Analyzing Google +, Authorship and Snippets
Google+, Authorship and Snippets are an integral part of Google’s search engine results pages (SERPs), so understanding them thoroughly is vital for an effective search engine optimization (SEO) campaign. Even if a website does not incorporate them fully, the webmaster must be careful not be negatively influenced by them. Here is an analysis of the positive and negative effects of these three elements.
Google Inc.’s social network, Google+, possesses some really powerful features that could (but might not as well) topple Facebook from the top. First of all, Google+ allows users to share content, such as links, articles or pictures, without any character or size restrictions, and to a specific set of Groups rather than everybody. This is much better than Twitter, which limits posts to a certain number of characters, and Facebook, with its privacy issues. Google+ can therefore present information in a tidy data flow and will be useful to business as a marketing tool1. It can also help users hide certain information from relatives or work colleagues. Additionally, its Hangout enables group video chat, which will be useful in all environments. Finally, Google Photos, formerly Picasa, enables seamless photo sharing and distribution.
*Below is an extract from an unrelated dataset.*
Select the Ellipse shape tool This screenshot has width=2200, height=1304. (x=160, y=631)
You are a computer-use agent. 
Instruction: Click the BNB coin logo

Authorship in Google is a sure way to ensure that your content will not be stolen or copied, thus making you lose a portion of your organic traffic. This technique will also help you protect yourself from negative SEO, where the content and articles of your website are stolen before the Googlebot can index them. Articles with confirmed authorship rank in the SERPs, so it works much like SEO.
In order to confirm authorship of an article, the author or webmaster needs an established Google+ account. Having registered an account, you should go to “Profile, and then “About,” and select the option to edit his profile. Under the line “Contributor To,” you should write down all the websites you contribute to and with which you want to be associated2. Be careful of some content sharing websites such as Helium.com and HubPages.com, where other authors might try to pass off their work as yours to gain more traffic. Then, on each new article link, add your by-line to your Google+ account. Each high-ranking article will give more authenticity to your name and better standing to other articles. Another possibility is to place the rel=author tag on the head of your website3.
The snippet is a body of text that is unique for every item in the SERPs. The snippet is keyword specific, which means that a website can be presented by different snippets according to what keywords the user inputs4. The snippet usually begins with the date the post was created, as Google is extremely adept at locating the creation date. Ellipses signal that some words were omitted, or that the snippet is a mixture of different words from the same page, while an ellipsis at the beginning means that the snippet comes from a larger body of text.
Snippets are usually short in length, around 156 characters, but this is a general rule. More marginal queries, or results deep within the SERPs span three to four lines. Although the webmaster cannot directly influence what Google puts in the snippet, he can help the algorithms by writing a keyword packed and informative meta tag description. By default, Google uses that if it cannot find the keywords on a specific page. However, be sure to make it high quality because Google’s algorithms have a strong aversion to low quality meta tags. Note that accurate meta tags do not affect standing in SERPs, but only improve the click through rates.